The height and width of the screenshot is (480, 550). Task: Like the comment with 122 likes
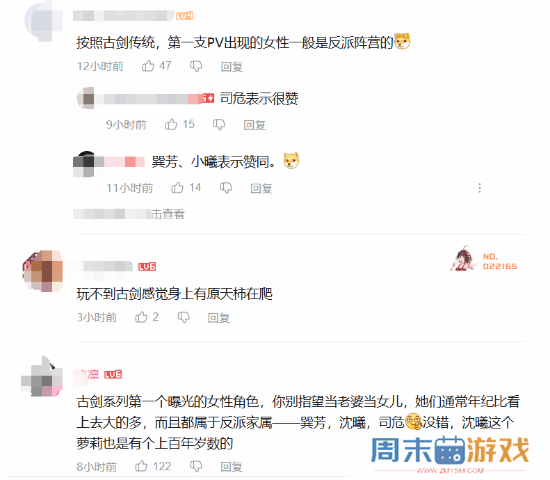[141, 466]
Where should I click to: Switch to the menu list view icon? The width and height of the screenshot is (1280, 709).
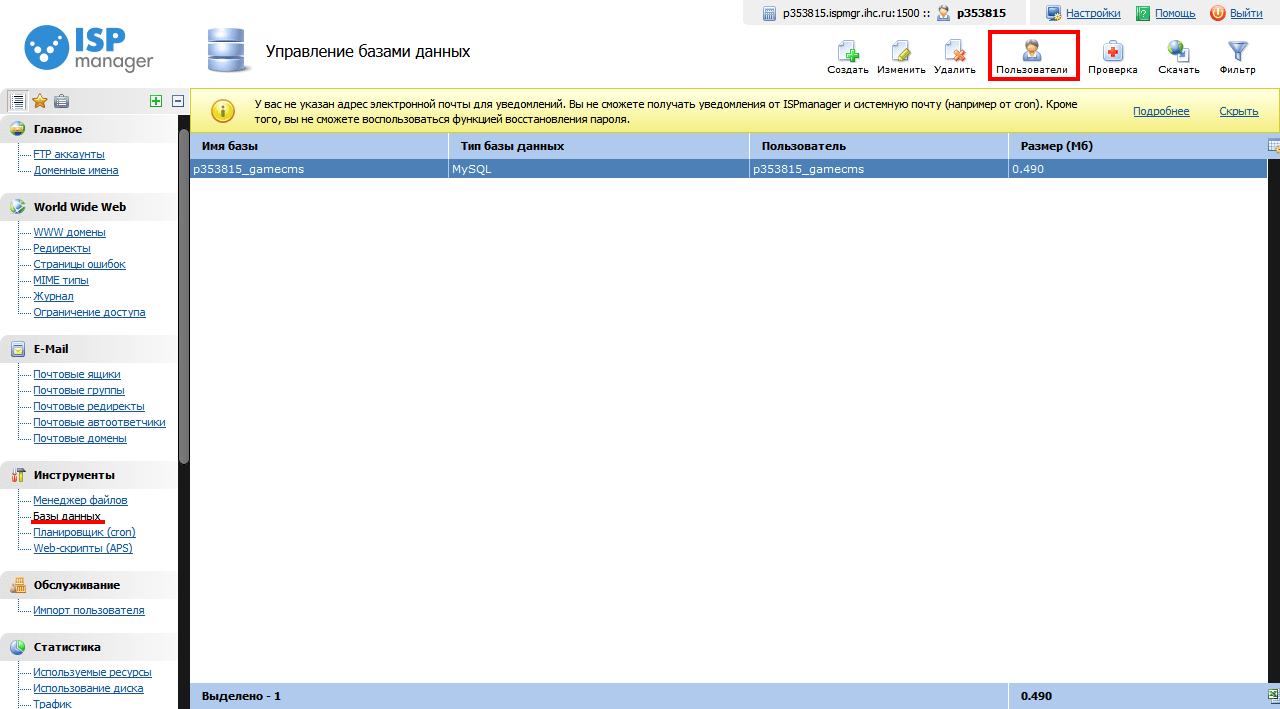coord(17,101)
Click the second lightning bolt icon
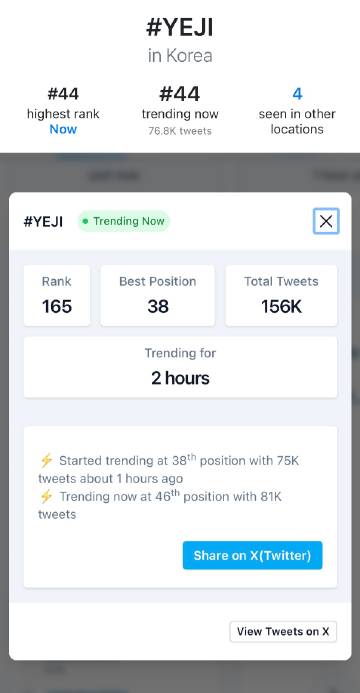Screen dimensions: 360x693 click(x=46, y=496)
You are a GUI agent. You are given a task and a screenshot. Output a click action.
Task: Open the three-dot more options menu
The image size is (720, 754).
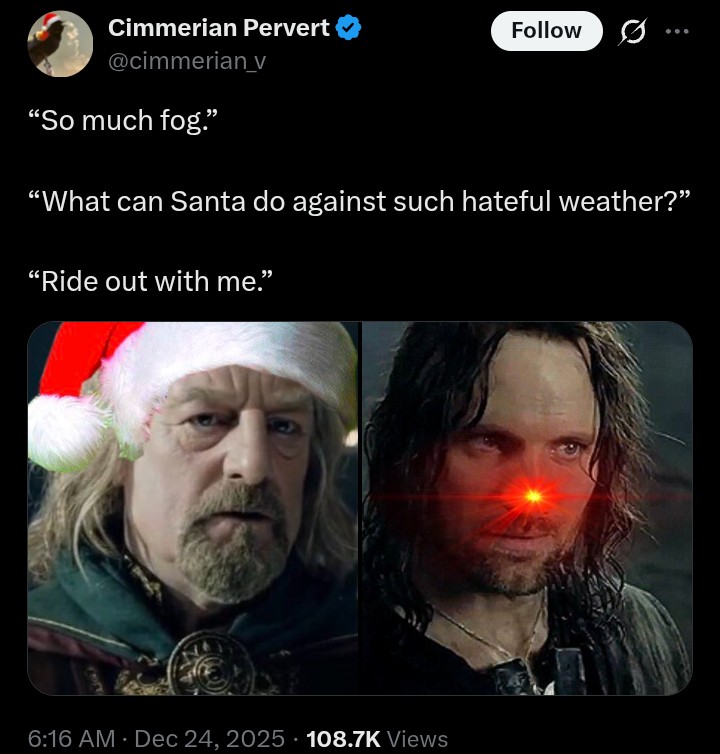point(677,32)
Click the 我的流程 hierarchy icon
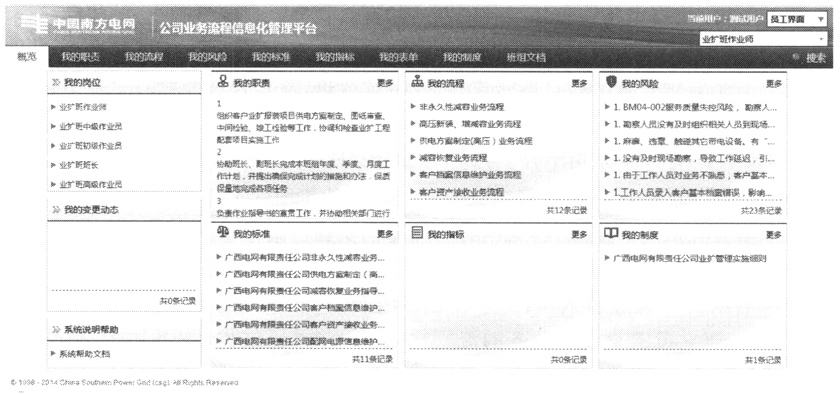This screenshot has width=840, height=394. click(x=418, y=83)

What needs to be done:
Arrange the lines from the start of the list through the line containing "coord(17,101)" as a JSON list of strings, one string per line and no blank lines. Leave out the pictures.

Complete output:
[
  "The height and width of the screenshot is (480, 550). Task: Like the comment with 122 likes",
  "[141, 466]",
  "Where should I click to: Switch to the menu list view icon? The width and height of the screenshot is (1280, 709).",
  "coord(17,101)"
]